* **How to complete this task**
Copy out every record below with complete accuracy.

* **Data**

*** Begin section ***

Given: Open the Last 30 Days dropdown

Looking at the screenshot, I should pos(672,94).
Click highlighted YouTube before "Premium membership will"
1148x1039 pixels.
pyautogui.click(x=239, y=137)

*** End section ***

* **Reply**
Given: Open the Last 30 Days dropdown

Looking at the screenshot, I should pos(672,94).
Click highlighted YouTube before "Premium membership will"
1148x1039 pixels.
pyautogui.click(x=239, y=137)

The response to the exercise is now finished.